Le marketeur dans un monde digital n’a pas le temps ; on ne lui donne pas le temps. Le retour sur investissement n’attend pas. Plus tard, hélas, il sera trop tard, et le temps sera venu de lui dire au revoir et de passer au suivant. Chaque déception à la lecture des performances de la machine à lead conduira le Comex à se séparer de lui. Et si finalement on se passait du marketing ?

A l’autre bout de l’échelle du temps, le client lui s’impatiente. Il aimerait qu’on lui consacre davantage de temps, justement. Or le marketeur, trop occupé à courir après les prochains leads, ne l’aperçoit qu’au moment d’imaginer comment lui présenter les nouvelles offres ou les nouveaux produits. Sans tenir compte de son opinion, de ses émotions, de ses expériences, de ses changements de comportement, de ses attentes ou de ses frustrations, le marketing s’adresse au client comme il l’a toujours fait : en espérant qu’il soit satisfait et qu’il le dise.

Or le client aimerait qu’on lui montre un peu plus de gratitude. Il mérite mieux qu’une enquête de satisfaction ; il veut faire partie de l’aventure. Il veut co-construire, tester, donner son avis, être entendu et reconnu. Mais il souhaite aussi conserver sa liberté, son libre-arbitre, ne pas être harcelé, ni poursuivi d’un site internet à une application mobile, ni analysé dans ses déplacements, ni écouté dans ses conversations sur les réseaux sociaux. Il aimerait être respecté comme un humain unique et non traité comme un client personnalisable, un horrible persona.

Passer à autre chose

Alors comment faire ? Comment parler moins souvent, à moins de personnes, mais mieux, plus respectueusement et plus sereinement aussi. Si nous devions avoir appris quelque chose de cette période de crise, c’est la patience. Et aussi la force de l’humanité, sa résilience. Tel un maitre yoggi, le marketeur devrait calmer sa respiration, éviter de s’agiter, peut-être aussi marcher plus lentement le long du fleuve qui, lui, semble se mouvoir avec constance.

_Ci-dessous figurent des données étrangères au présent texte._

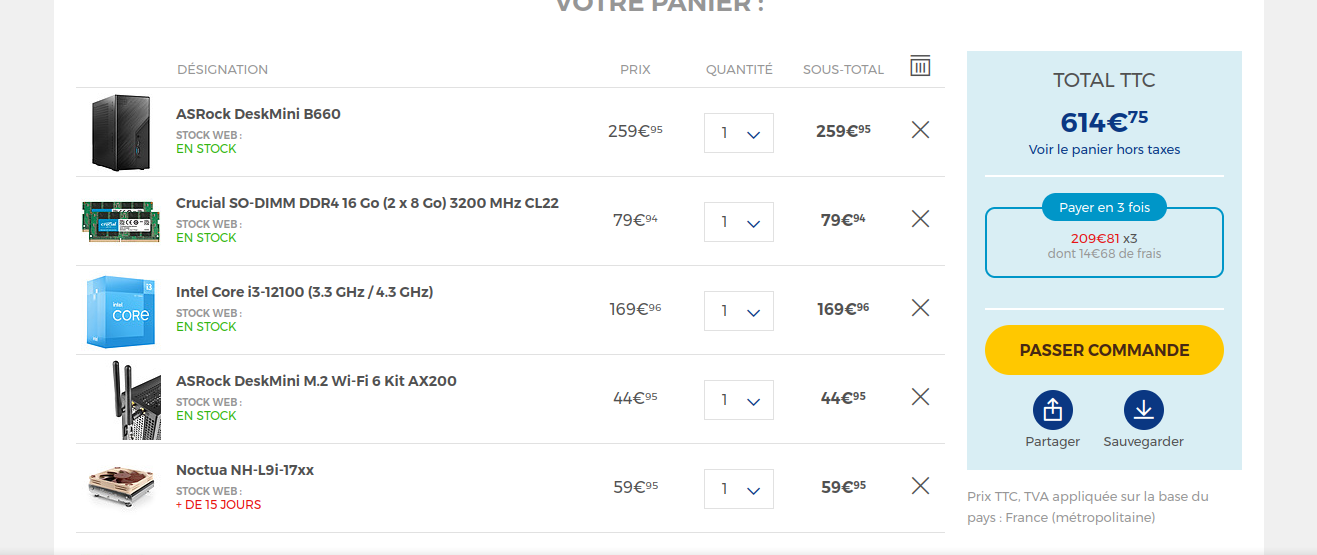Click Voir le panier hors taxes link
Viewport: 1317px width, 555px height.
(x=1104, y=150)
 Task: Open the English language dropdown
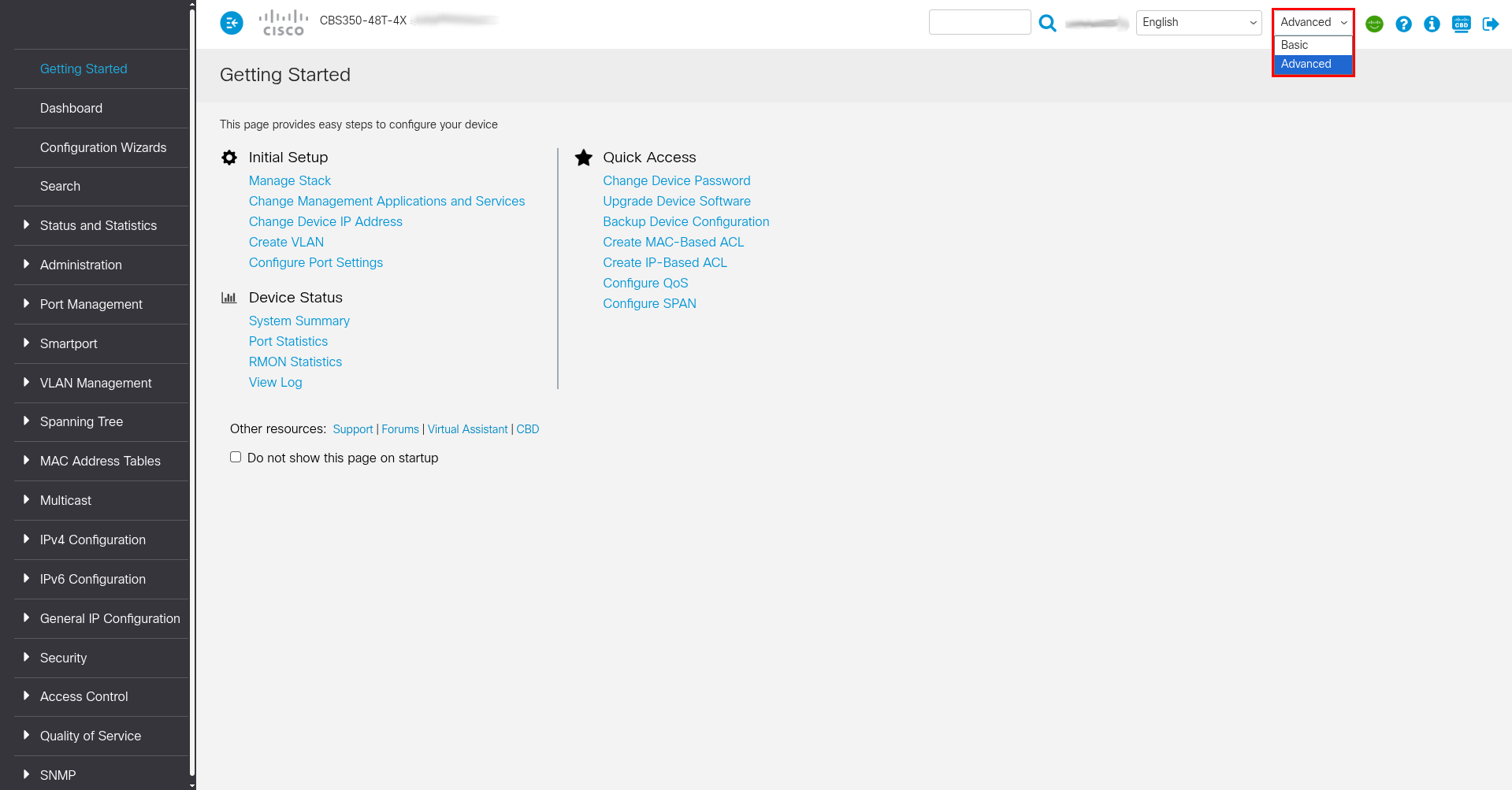(1198, 22)
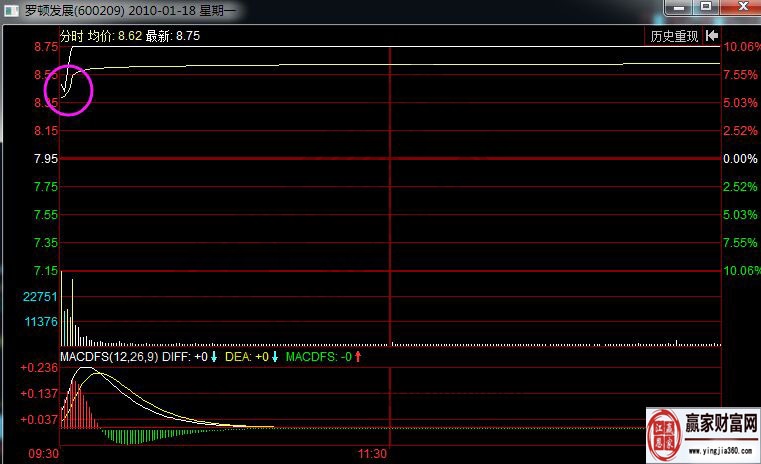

Les marketeurs auraient tout à gagner à suivre des lignes d’inspiration afin de mieux maîtriser les verticales du métier. Ces repères visuels constitués en matrice permettront d’analyser finement et en profondeur ce qui devrait constituer une priorité ou au contraire ce qui devrait être élagué, mis de côté, oublié définitivement.

Il convient aussi de passer à autre chose. Car beaucoup d’acteurs du marketing sont perdus dans le chaos qu’ils créent sans même s’en rendre compte. Trouver du sens est un impératif pour tout le monde, client comme entreprise, mais ce sens nait également des actions que l’on entreprend. Celles et ceuxqui veulent clarifier, simplifier pour améliorer la performance finale devraient relier leurs actions au sens, à la vision, à la destination à laquelle l’expérience nous mènera.

Il faut tout à la fois considérer le sens et l’action. Il faut comprendre et estimer le client en même temps qu’il convient de l’accompagner vers une meilleure version de lui-même et de son environnement. Mettre en œuvre un marketing responsable est une opportunité pour les marques. Il s’agit de considérer la responsabilité dans l’action et non pas seulement dans une déclaration d’intention.

C’est tout cela le marketing zéro. C’est un point de départ et une road-map vers la responsabilité dans chacune des actions, celles d’aujourd’hui comme celles de demain.

 

Patrice Laubignat a écrit avec Philippe Guiheneuc, directeur marketing d’Akio, l'ouvrage Marketing zéro - le marketing responsable dont vous êtes le héros, paru en juin 2021 aux éditions 1min30 Publishing.